As eleições para o Parlamento Europeu registaram hoje em Portugal uma abstenção entre 61 e 66 por cento por cento, segundo a RTP, e entre 62,2 e 66 por cento, segundo a SIC.

De acordo com a projeção avançada pela RTP, estimada pela Universidade Católica, a abstenção situa-se entre os 61 e os 66 por cento. A estimativa da Eurosondagem para a SIC avança com uma abstenção estimada de 62 a 66 por cento.

Os dados oficiais indicavam uma afluência às urnas de 26,3 por cento às 16:00, semelhante à registada à mesma hora em 2004, 26,8 por cento.

A abstenção nas eleições realizadas a 07 de junho de 2009 foi de 63,22%.

Até este domingo, o valor recorde foi registado em 1994, com 64,46 por cento de eleitores a optarem por não votar.

As urnas encerraram em Portugal continental às 19:00 e encerram às 20:00 nos Açores.

Perto de 9,7 milhões de eleitores foram chamados a eleger os 21 deputados portugueses no Parlamento Europeu, menos um do que há cinco anos.

No total, concorreram 16 listas, mais três do que nas europeias de 2009.

Uma sondagem do AXIMAGE/Correio da Manhã revela que, caso os portugueses estivessem a votar para as legislativas, o PS falhava a maioria absoluta. António José Seguro, o secretário-geral do PS, seria eleito como primeiro-ministro com 36,2% dos votos, mais 7,2 pontos percentuais do que o PSD, que reúne 29% das intenções de voto.

Recorde foi em 1994

A taxa de abstenção estimada pelas projeções televisivas nas eleições de hoje está em linha com os números avançados em eleições anteriores, mas caso fique abaixo dos 64,46%, valor recorde registado em 1994.

Os portugueses foram chamados a votar para o Parlamento Europeu pela sétima vez, mas mais de 60% costumam ficar à margem do ato, ficando a decisão entregue a menos de metade dos recenseados.

Desde as primeiras eleições europeias em Portugal (1987), o registo da abstenção subiu vertiginosamente de 27,58% até aos 63,22% de 2009.

Logo na segunda eleição europeia, em 1989, 48,9% dos portugueses optaram por não comparecer nas assembleias de voto.

O recorde de abstenção num sufrágio para o Parlamento Europeu verificou-se em 1994 (64,46%), recuando depois para 60,07% em 1999. Há 10 anos, em 2004, 61,4% dos portugueses abstiveram-se.

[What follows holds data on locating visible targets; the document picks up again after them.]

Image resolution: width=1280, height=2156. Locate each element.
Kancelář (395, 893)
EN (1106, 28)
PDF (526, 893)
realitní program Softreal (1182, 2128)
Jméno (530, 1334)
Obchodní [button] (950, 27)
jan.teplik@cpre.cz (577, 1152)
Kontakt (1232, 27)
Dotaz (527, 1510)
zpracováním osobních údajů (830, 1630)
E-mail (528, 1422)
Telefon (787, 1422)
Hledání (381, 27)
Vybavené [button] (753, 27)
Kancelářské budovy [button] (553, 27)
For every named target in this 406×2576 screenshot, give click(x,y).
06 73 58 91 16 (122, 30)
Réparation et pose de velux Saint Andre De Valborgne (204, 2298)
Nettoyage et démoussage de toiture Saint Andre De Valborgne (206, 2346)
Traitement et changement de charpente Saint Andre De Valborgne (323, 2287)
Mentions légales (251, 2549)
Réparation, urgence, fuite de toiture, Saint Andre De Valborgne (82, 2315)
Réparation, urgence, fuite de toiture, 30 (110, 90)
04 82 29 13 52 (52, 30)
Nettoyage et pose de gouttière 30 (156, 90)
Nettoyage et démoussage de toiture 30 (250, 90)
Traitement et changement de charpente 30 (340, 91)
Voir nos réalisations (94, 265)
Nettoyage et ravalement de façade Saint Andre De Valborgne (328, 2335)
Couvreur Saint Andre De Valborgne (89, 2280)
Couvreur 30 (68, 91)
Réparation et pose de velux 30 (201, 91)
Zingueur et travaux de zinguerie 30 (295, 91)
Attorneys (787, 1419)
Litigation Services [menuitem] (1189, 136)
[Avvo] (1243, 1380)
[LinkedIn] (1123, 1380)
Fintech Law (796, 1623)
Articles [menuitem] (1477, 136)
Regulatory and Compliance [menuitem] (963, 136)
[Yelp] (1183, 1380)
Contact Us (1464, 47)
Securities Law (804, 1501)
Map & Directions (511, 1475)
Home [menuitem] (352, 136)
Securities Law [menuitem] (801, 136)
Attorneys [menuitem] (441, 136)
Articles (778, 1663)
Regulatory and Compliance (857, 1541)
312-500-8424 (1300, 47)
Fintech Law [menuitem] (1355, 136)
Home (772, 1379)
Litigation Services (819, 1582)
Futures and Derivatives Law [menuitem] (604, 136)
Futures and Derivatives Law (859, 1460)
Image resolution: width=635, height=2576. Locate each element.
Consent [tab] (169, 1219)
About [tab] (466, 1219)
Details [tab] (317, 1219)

Comparando com os resultados das outras 34 consultas populares de âmbito nacional (presidenciais, legislativas, autárquicas e três referendos), só da primeira vez que os portugueses foram questionados sobre a interrupção voluntária da gravidez, em 1998, houve uma maior abstenção (68,11%).

O elevado abstencionismo está relativamente em linha com o conjunto dos Estados-membros: desde 1979, ainda com nove nações, até 2009, já a 27, o índice médio de participação baixou de 62% para 43% em toda a União Europeia.

Dados do Parlamento Europeu, ligeiramente diferentes dos da Comissão Nacional de Eleições, dão conta de que Luxemburgo e Bélgica são os países com maior participação (91% e 90%), por exemplo, embora o voto seja obrigatório naqueles territórios, tal como na Grécia e no Chipre.

A tendência mantém-se ao longo dos tempos e, por outro lado, também tendo por referência as europeias de 2009, eslovacos e lituanos (20% e 21%) são os povos que menos compareceram à boca das urnas.

Há cinco anos, Malta, Itália, Dinamarca, Chipre e Irlanda registaram níveis de participação de cerca de 60%, enquanto Polónia, Roménia, República Checa e Eslovénia não chegaram aos 30%.

Portugal, no 18.º posto deste ranking, e a sua taxa de comparência ao redor dos 40%, está ao nível de Finlândia, Bulgária, Holanda, Hungria e Reino Unido.